>>>>>
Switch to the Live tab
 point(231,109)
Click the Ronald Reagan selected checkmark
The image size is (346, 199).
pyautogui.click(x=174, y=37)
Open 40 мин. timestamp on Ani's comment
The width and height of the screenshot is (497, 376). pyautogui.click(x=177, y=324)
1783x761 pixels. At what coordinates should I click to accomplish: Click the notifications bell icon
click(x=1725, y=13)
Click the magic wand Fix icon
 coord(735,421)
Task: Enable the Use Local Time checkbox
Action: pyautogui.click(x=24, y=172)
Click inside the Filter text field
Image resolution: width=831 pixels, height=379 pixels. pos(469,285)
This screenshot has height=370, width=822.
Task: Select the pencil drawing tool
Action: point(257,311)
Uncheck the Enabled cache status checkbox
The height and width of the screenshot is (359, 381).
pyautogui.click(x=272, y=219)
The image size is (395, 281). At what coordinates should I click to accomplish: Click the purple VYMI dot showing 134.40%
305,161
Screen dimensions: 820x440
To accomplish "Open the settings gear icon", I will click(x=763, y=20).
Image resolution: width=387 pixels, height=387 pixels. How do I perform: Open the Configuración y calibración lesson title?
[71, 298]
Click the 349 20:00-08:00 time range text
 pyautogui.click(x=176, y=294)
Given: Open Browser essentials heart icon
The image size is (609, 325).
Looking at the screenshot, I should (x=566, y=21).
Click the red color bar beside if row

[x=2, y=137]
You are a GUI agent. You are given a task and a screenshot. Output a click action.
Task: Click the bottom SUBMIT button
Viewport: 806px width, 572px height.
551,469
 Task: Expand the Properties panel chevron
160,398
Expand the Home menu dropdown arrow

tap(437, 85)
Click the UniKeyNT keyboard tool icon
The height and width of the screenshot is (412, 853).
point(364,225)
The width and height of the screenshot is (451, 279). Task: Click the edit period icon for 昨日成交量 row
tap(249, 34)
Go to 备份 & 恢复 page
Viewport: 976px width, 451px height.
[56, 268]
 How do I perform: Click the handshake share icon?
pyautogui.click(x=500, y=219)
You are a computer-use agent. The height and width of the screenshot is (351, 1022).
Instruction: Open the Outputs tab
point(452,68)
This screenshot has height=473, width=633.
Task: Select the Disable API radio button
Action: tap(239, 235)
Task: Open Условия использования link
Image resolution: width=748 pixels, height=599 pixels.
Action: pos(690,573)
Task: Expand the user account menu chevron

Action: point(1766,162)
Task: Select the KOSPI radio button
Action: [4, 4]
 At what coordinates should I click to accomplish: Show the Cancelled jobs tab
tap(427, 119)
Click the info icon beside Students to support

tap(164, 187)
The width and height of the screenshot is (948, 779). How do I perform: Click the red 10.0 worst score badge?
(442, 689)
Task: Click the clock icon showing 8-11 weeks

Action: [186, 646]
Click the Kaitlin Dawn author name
<<<<<
Task instructions: Where a line in the listing above contains "agent", copy that line.

Solution:
You are a GUI agent. You are given a task and a screenshot. Output a click action.
You are a computer-use agent. The height and width of the screenshot is (351, 1022).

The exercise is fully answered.